Junior year is a very important time for several reasons. First, junior year marks the half-way point in your high school career. As such, it is essential for you to have a strong academic performance during your entire junior year since college applications are only a year away.

Also, in your junior year, many of you will take the SAT in the Spring, which is also part of the college application process. Below, you will find information and links related to these topics as well as additional information on other important information during your junior year.

Generally speaking, four year colleges are looking for at least a 3.0 GPA which means you should set a goal of earning at least an 83 average in all of your course-work. Below is a conversion table that shows GPA values for number grades.


ACADEMICS

Students and parents should be aware how important freshman year grades are in the college admissions process. The grades you earn as a 9th grader will make up 1/3 of the Grade Point Average colleges will look at when you apply early in your Senior year.

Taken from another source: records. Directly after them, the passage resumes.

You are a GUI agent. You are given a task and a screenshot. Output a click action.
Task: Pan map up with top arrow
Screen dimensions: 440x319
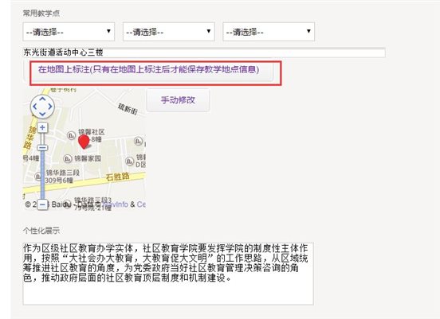pos(42,99)
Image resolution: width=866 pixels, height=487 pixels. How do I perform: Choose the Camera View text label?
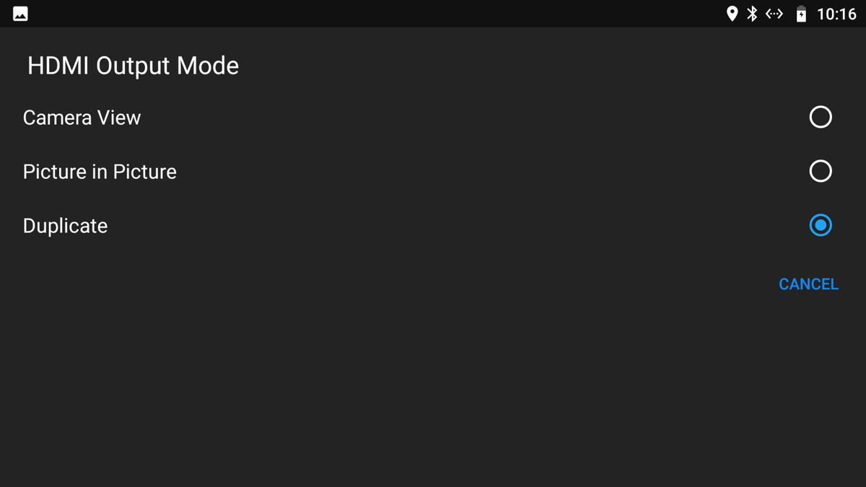[x=82, y=118]
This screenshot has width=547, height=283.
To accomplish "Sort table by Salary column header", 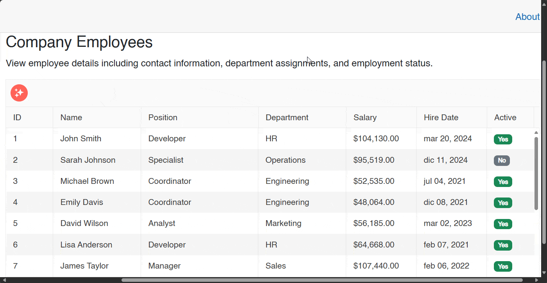I will pyautogui.click(x=365, y=117).
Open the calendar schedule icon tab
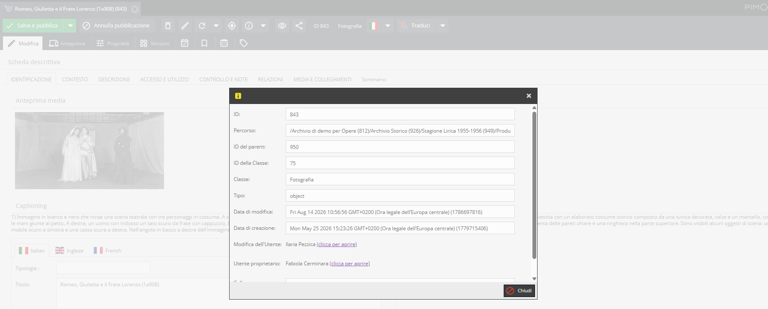 (x=185, y=43)
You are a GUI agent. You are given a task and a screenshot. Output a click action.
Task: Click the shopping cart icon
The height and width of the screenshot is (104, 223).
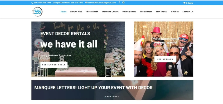click(x=184, y=3)
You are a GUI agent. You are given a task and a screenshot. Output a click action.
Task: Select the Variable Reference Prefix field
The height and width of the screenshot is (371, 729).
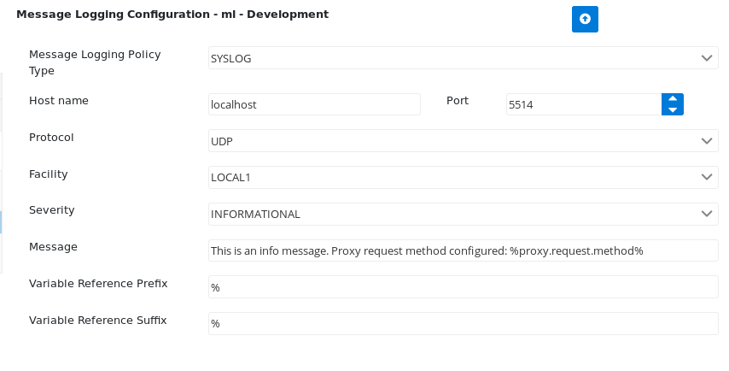463,287
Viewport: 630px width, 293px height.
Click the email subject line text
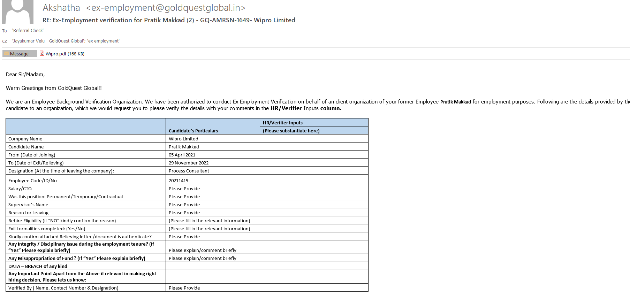tap(169, 20)
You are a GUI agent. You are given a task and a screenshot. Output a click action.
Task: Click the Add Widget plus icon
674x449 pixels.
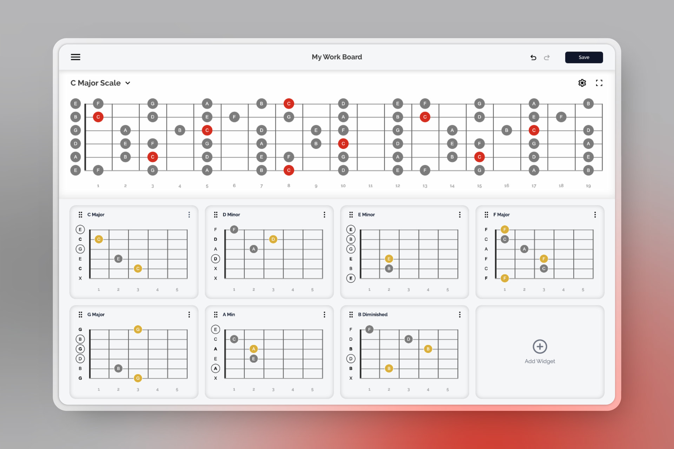click(540, 347)
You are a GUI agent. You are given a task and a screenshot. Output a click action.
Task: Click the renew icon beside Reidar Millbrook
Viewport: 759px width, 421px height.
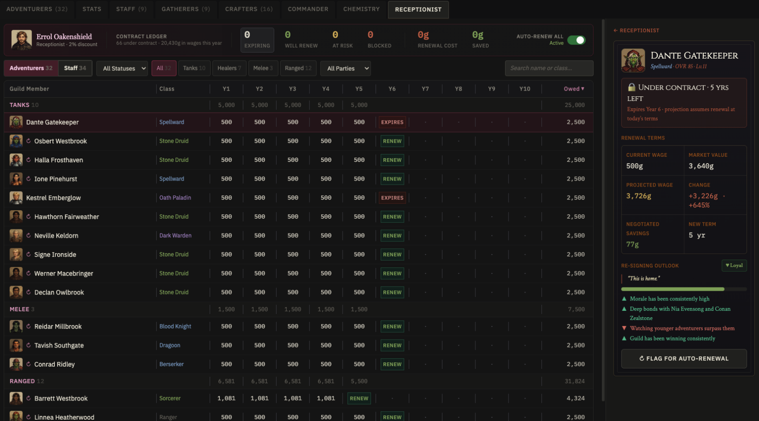28,327
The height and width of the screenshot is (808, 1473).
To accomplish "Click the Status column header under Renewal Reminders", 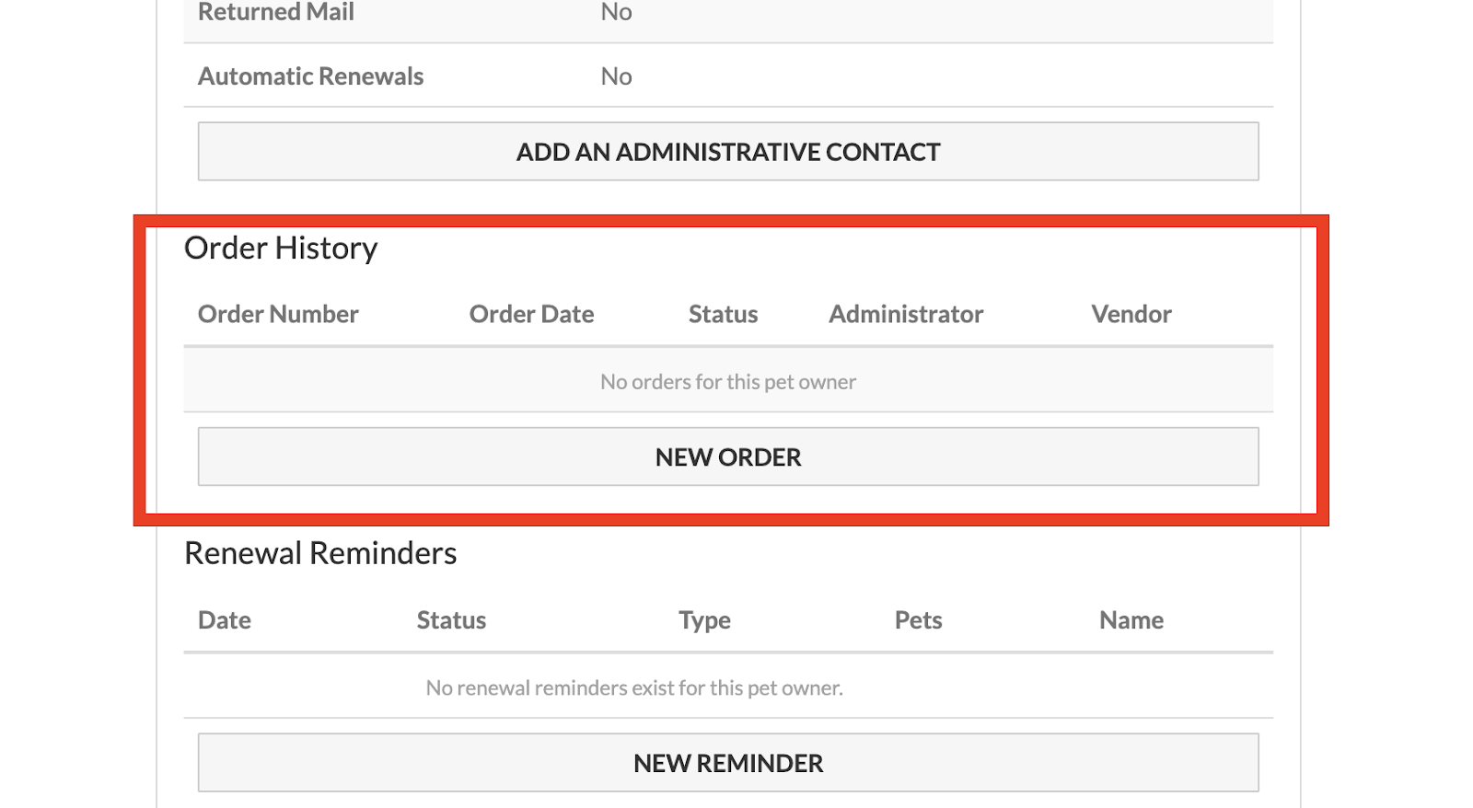I will (x=451, y=619).
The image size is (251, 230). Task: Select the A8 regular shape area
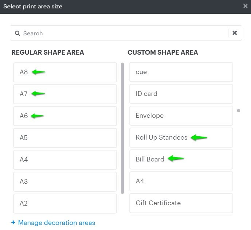(x=65, y=72)
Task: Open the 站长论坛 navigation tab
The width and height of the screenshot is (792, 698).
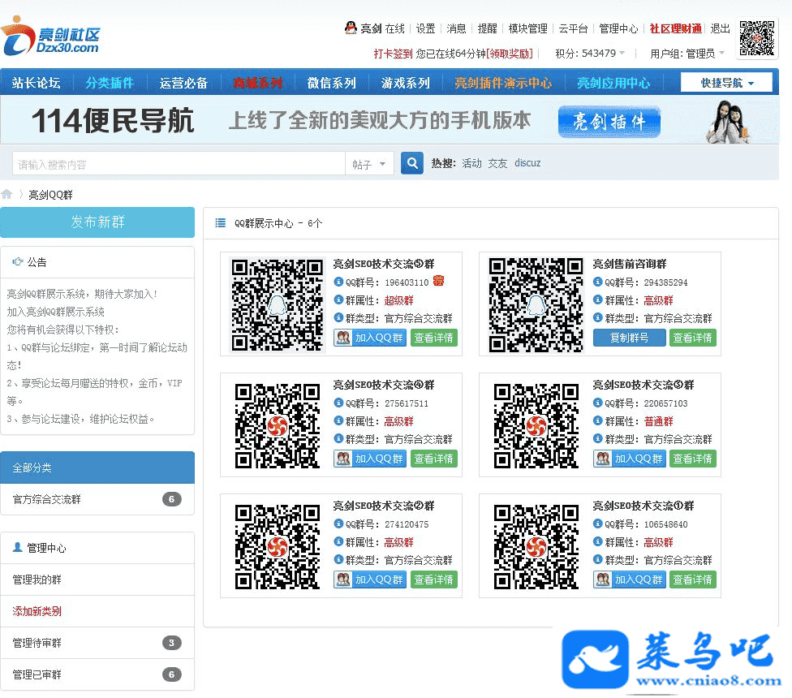Action: coord(37,83)
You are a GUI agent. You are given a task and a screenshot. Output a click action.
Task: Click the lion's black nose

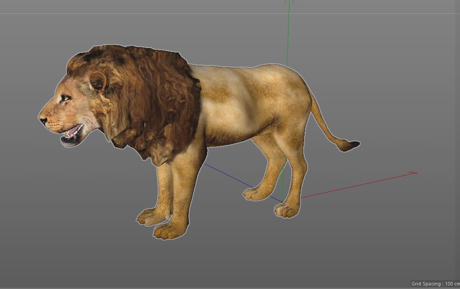click(43, 120)
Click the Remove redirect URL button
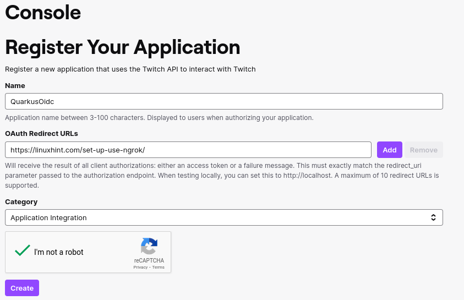This screenshot has height=300, width=464. (423, 150)
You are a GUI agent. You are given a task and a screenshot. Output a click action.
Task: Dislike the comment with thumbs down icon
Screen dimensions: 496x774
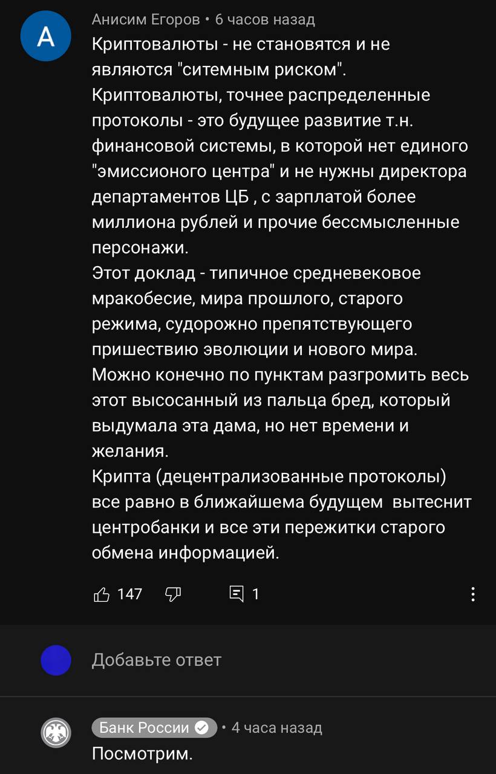tap(173, 594)
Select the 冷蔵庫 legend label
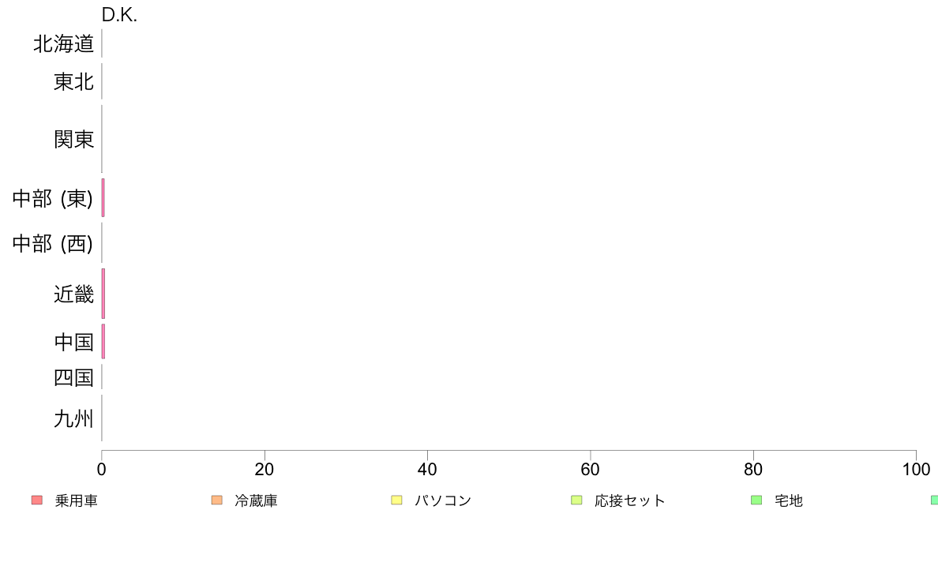938x581 pixels. click(x=256, y=500)
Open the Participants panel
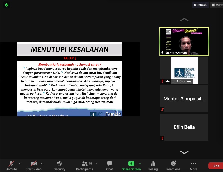This screenshot has width=223, height=172. click(85, 165)
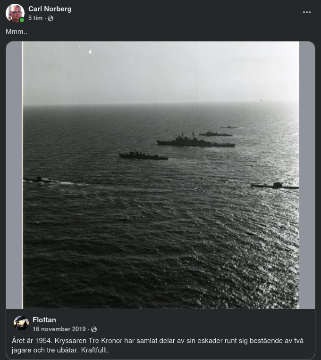
Task: Click the large cruiser in the photo
Action: (195, 141)
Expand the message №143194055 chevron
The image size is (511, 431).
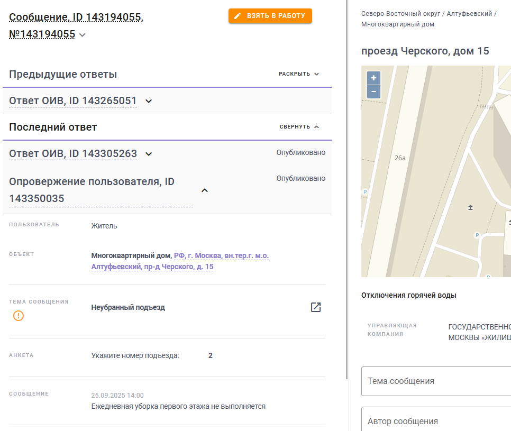[83, 35]
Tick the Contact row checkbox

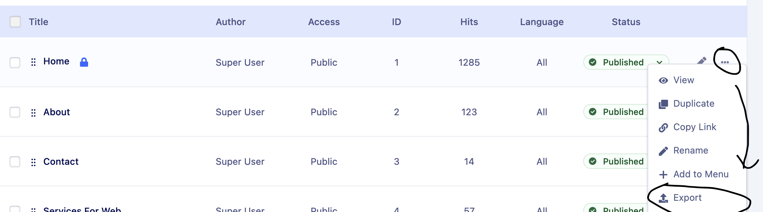click(15, 161)
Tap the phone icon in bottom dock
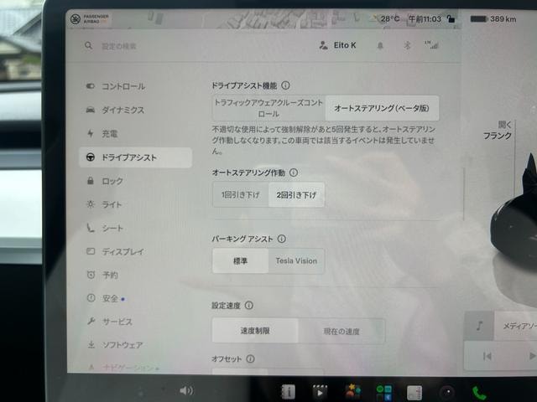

Generally speaking, four year colleges are looking for at least a 3.0 GPA which means you should set a goal of earning at least an 83 average in all of your course-work. Below is a conversion table that shows GPA values for number grades.

GRADE G.P.A.
92+ 4.0
91 3.9
90 3.8
89 3.7
88 3.6
87 3.5
86 3.4
85 3.3
84 3.2
83 3.0
82 2.9
81 2.7
80 2.5
79 2.4
78 2.3
77 2.2
76 2.1
75 2.0
74 1.8
73 1.6
72 1.4
71 1.2
70 1.0

POST-SECONDARY PLANNING CONFERENCE

Beginning in mid-January each junior and their parents will be invited to meet with the college counselor in order to discuss post-secondary planning. In each conference, a number of topics will be discussed including GPA, PSAT scores, SAT test taking, investigating potential careers, and making the most of your college search.


COLLEGE PLANNING TIMELINE

Winter

  • Attend Post-Secondary Planning Conference with your parents.
  • Sign up to take the SAT at least once in the spring and again next fall. To register online click here.

Spring

  • Visit some local colleges– large, small, public, and private. Try to become familair with what you like and dislike about each school.
  • Develop a list of 10 to 15 colleges that attract you. Visit their websites and request information about the academic programs that interest you. Visit some of these schools over your spring break.
  • Attend College Fairs and Open Houses.
  • Register at www.collegeboard.com to take the SAT either in May or June.

Summer
If you are an athlete planning to continue playing a sport in college, register with NCAA Clearinghouse (www.ncaaclearinghouse.net).

Visit colleges.
At schools you have a high level of interest in make appointments to have interviews with admissions counselors. Interviews can be arranged by visiting each school’s Office of Admissions web-page.


TESTING

PSAT/NMSQT Scores
Students’ PSAT/NMSQT scores are printed right at the top of the report. Each score for critical reading, mathematics, and writing skills is based on a scale of 20-80. You can use these scores as a base prediction for SAT scores. But the scores are just the beginning.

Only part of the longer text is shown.